Era um cenário. Não. Era o cenário. O ano era 1983 ou 4 ou 5 – a data certinha num lembrava, também não precisava, bastavam os idos. O “Gerais” era a geografia de lá. Pr’aquilo ele servia que nem um ninhozinho de garricha a proteger coisa preciosa.
Córrego do Tabocal. Chegava-se por um caminhozinho – trilha de gado ir beber água. Ao longe já se avistava a pequena faixa de mata verde em meio ao amarelo e cinza do sertão. O caminhozinho ia dar na faixa de mato.
Enfim o barranco do córrego e lá estava...
À vista: pequeno e faceiro; sábio (pressa pouca), em meio a pedras, pedrinhas, pedregulhos, toás, areias, barros e lamas, corriam suas águas transparentes (brancas quando caíam de alguma alturinha qualquer). E a grama que rodeava, acompanhando o mesmo rumo, embora sem a mesma disposição. Rasteirinha (“grama de burro” pastada por éguas preguiçosas). Pontilhavam-na florzinhas discretas, matinhos, em sua maioria anônimos, e a teimosa tiririca que ali posava de dona da casa.
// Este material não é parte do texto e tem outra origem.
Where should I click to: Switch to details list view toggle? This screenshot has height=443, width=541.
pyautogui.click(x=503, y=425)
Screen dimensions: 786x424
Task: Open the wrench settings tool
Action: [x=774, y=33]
Ao pé do barranco oposto, a hortinha. Coisa pouca: dois canteiros de cebolinha, dois de alho, um de coentro, um de alface. Aqui e acolá, entremeando em covas, pés de quiabo, de couve, algum milho, mostarda, e só. A hortinha era o toque humano que, de tão natural, parecia ser obra manual do Criador.
Se aquele sossego merecia trilha sonora? Nem precisava. Mas tinha. Um ou dois cantados de grilo, um vôo rasteiro de juriti, um joão-de-barro avisando de sua presença, alguma piaba a pular pra fora d´água, algum socó a bulir no poço, um bem-te-vi contando o que por último avistara naquele dia. E pro arremate, ao longe, atravessando capoeiras e serras, um berrado de bezerro dengoso. Áh! E um galo a dar sinal de viv’alma nas redondezas (é que galo só canta de tardezinha se se está a recolher-se em poleiro ou coisa que o valha, do contrário, atrairia predador).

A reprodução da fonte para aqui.